#### PASSAGE EXTRAIT
En dépit des termes explicites de cet aveu, l’évêque de Saint-Malo revendique le droit d’user à sa guise de ces bois et du produit de leur vente. Forts de leurs droits, les Beignonnais l’attaquent en justice.

Le 15 avril 1697, le tribunal donne raison aux vassaux de la baronnie de Beignon contre leur seigneur-évêque monseigneur de Guémadeuc (1626-1702) 4. Conformément à l’aveu de 1640, l’évêque n’est autorisé à utiliser le bois des communs que pour la construction et l’entretien des bâtiments paroissiaux.

En 1702, les arbres des bois de Feil et de Tenedo sont abattus et le produit de leur vente est versé à la paroisse.— Bridier, Pierre op. cit. p. 27 —

1771-1784 — L’afféagement des landes de Beignon

Vers 1770, monseigneur Laurents (1713-1785) 5 afféage le quart des communs de Beignon, soit 500 journaux, principalement situés au voisinage du moulin de Lanviel et de la chapelle Sainte-Reine.

"Reliquaire et chapelle Sainte-Reine"

Les bénéficiaires de ces concessions appartiennent au monde de la judicature ou de la finance et possèdent déjà des intérêts dans des fermes de la seigneurie.
########
#### DONNÉES FOURNIES
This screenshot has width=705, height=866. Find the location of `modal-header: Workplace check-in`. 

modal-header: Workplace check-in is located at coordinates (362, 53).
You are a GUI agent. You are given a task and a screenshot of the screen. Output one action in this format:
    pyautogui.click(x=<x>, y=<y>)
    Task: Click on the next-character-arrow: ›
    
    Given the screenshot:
########
#### DONNÉES FOURNIES
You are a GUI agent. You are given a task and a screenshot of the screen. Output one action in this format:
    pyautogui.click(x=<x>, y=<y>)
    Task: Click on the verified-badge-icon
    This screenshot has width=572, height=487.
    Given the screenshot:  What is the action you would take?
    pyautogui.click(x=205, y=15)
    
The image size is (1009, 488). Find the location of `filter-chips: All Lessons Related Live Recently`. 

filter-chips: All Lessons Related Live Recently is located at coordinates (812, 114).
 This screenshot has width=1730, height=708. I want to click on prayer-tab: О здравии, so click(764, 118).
########
#### DONNÉES FOURNIES
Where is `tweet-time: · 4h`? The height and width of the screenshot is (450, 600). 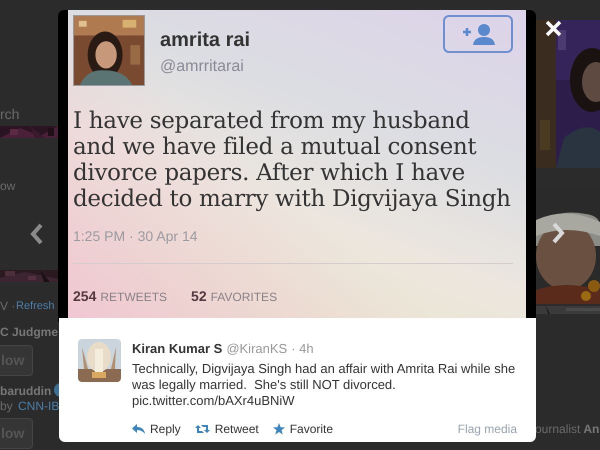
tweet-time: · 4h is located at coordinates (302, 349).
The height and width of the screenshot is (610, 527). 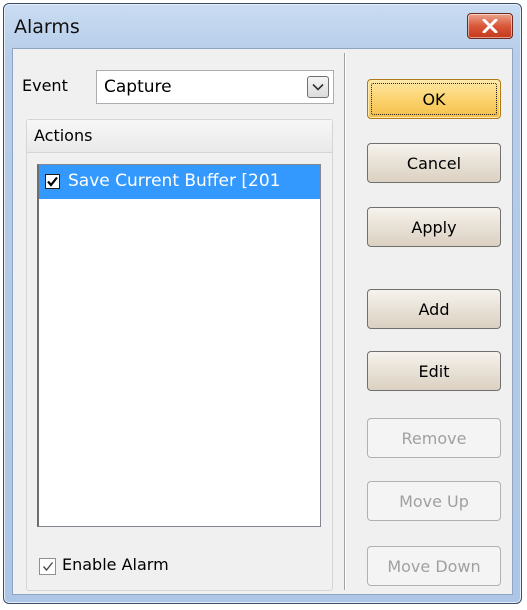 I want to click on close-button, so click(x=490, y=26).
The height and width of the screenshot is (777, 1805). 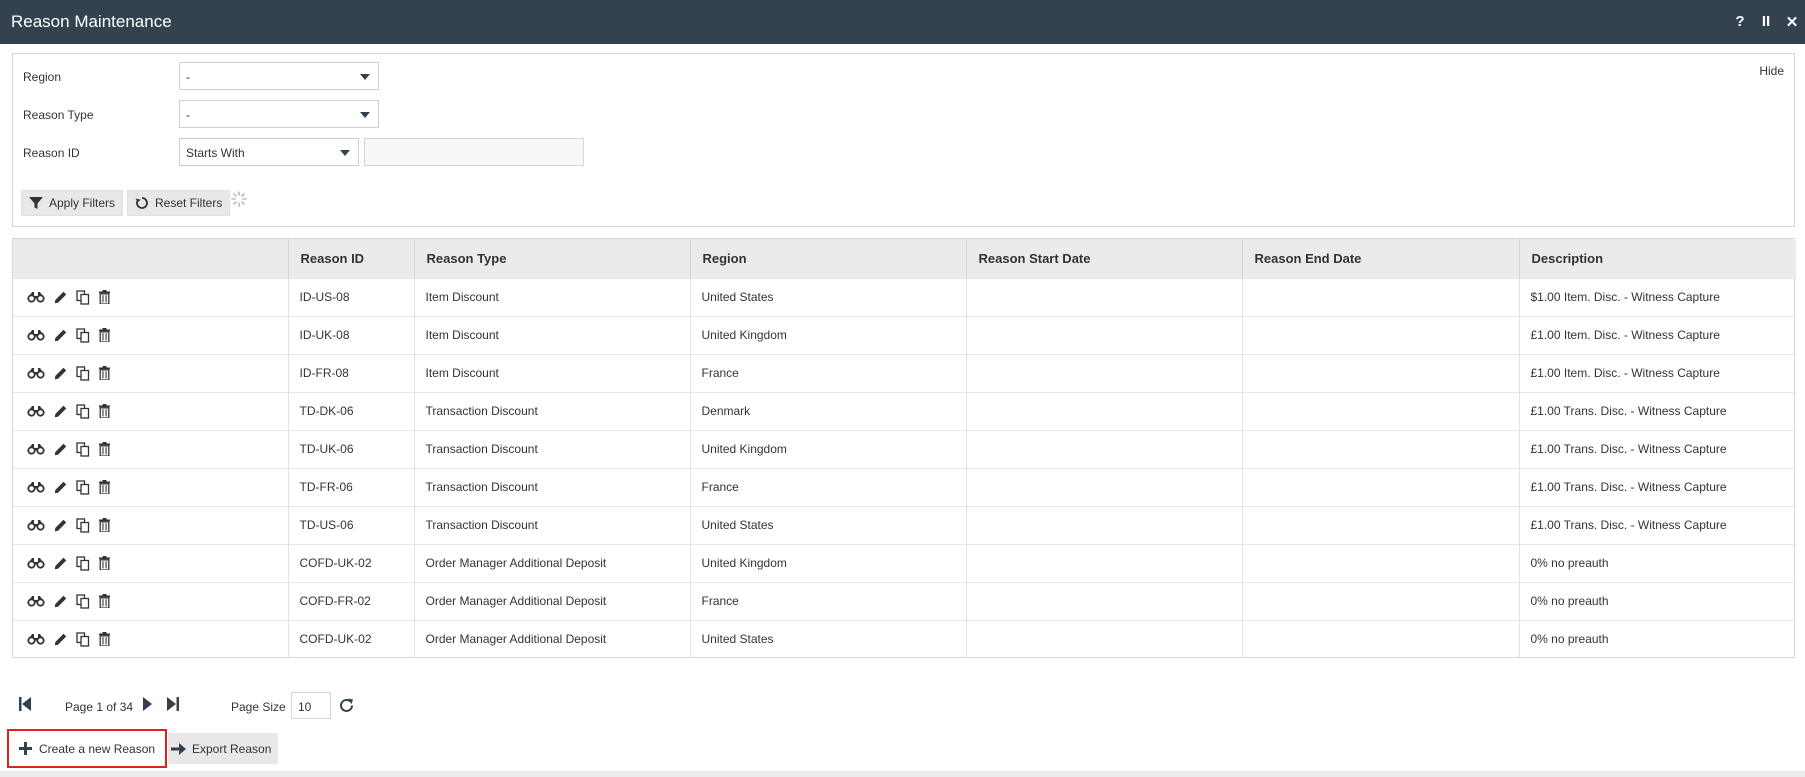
########
● **CONSIGNES**
[A] Reproduisez fidèlement l'extrait sur les communs de Beignon, entre "En dépit des" et "des bâtiments paroissiaux.", ces deux bornes comprises.
[B] D'après l'extrait sur les communs de Beignon, quelle étendue de terres monseigneur Laurents afféage-t-il vers 1770 ?
[C] Indiquez si chacune des affirmations suivantes concorde avec l'extrait sur les communs de Beignon, en répondant par oui ou par non et en citant textuellement les mots décisifs : (i) le 15 avril 1697, le tribunal donne raison à l'évêque ; (ii) en 1702, le produit de la vente des arbres des bois de Feil et de Tenedo revient à la paroisse ; (iii) les bénéficiaires des concessions n'avaient jusque-là aucun intérêt dans la seigneurie.

● **RÉPONSES PAR POINT**
[A]
En dépit des termes explicites de cet aveu, l’évêque de Saint-Malo revendique le droit d’user à sa guise de ces bois et du produit de leur vente. Forts de leurs droits, les Beignonnais l’attaquent en justice.

Le 15 avril 1697, le tribunal donne raison aux vassaux de la baronnie de Beignon contre leur seigneur-évêque monseigneur de Guémadeuc (1626-1702) 4. Conformément à l’aveu de 1640, l’évêque n’est autorisé à utiliser le bois des communs que pour la construction et l’entretien des bâtiments paroissiaux.

[B] Le quart des communs de Beignon, soit 500 journaux.

[C]
(i) Non : « le tribunal donne raison aux vassaux de la baronnie de Beignon contre leur seigneur-évêque ».
(ii) Oui : « le produit de leur vente est versé à la paroisse ».
(iii) Non : « possèdent déjà des intérêts dans des fermes de la seigneurie ».